Which lines to output? The line containing "Where should I click to: Open" and every line after it in the data below, each copied exactly.

● **Data to process**:
------------------------

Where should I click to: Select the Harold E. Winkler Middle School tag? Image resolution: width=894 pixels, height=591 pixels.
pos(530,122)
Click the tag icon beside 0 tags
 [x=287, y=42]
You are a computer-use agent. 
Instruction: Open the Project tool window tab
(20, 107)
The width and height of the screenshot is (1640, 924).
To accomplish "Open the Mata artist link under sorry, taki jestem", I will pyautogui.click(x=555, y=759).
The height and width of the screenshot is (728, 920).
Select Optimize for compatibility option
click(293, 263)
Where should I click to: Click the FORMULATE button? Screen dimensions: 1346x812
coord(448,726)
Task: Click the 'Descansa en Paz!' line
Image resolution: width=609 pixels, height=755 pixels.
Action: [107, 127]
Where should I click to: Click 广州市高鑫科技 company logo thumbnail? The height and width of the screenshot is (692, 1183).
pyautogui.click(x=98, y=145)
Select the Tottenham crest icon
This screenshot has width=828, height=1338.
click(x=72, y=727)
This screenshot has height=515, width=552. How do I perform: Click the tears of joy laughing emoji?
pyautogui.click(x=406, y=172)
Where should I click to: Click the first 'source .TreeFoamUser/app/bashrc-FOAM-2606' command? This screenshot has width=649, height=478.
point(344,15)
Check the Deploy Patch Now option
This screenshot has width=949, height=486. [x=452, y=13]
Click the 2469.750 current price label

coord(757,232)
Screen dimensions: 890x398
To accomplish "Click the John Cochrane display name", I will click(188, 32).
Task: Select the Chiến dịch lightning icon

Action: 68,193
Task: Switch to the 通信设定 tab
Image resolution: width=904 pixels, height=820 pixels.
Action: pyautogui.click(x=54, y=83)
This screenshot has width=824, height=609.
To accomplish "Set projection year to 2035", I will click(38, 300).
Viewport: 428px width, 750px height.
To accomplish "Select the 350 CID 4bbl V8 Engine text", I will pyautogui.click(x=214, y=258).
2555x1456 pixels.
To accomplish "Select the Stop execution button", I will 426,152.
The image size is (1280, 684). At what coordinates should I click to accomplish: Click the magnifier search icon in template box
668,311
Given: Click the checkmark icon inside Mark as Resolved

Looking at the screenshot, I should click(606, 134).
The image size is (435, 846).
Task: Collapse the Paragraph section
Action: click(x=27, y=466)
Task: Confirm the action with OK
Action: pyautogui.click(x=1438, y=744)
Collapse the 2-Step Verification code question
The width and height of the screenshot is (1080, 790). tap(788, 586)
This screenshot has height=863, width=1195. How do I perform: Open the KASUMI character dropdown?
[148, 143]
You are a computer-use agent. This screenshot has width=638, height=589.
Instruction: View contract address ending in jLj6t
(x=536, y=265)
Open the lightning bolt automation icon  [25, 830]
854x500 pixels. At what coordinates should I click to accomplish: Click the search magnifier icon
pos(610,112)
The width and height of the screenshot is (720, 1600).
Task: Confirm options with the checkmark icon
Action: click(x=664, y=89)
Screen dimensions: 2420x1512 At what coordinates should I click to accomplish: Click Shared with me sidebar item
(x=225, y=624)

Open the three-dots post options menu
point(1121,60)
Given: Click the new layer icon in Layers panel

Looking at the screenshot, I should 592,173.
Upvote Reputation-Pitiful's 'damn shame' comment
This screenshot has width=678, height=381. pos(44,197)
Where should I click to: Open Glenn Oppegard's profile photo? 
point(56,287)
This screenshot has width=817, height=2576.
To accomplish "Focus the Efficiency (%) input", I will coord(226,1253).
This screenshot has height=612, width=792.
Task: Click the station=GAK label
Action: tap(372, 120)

------------------------

● **Finished exercise**:
Where should I click to: Open Glenn Oppegard's profile photo? 
point(56,287)
This screenshot has width=817, height=2576.
To accomplish "Focus the Efficiency (%) input", I will coord(226,1253).
This screenshot has height=612, width=792.
Task: Click the station=GAK label
Action: tap(372, 120)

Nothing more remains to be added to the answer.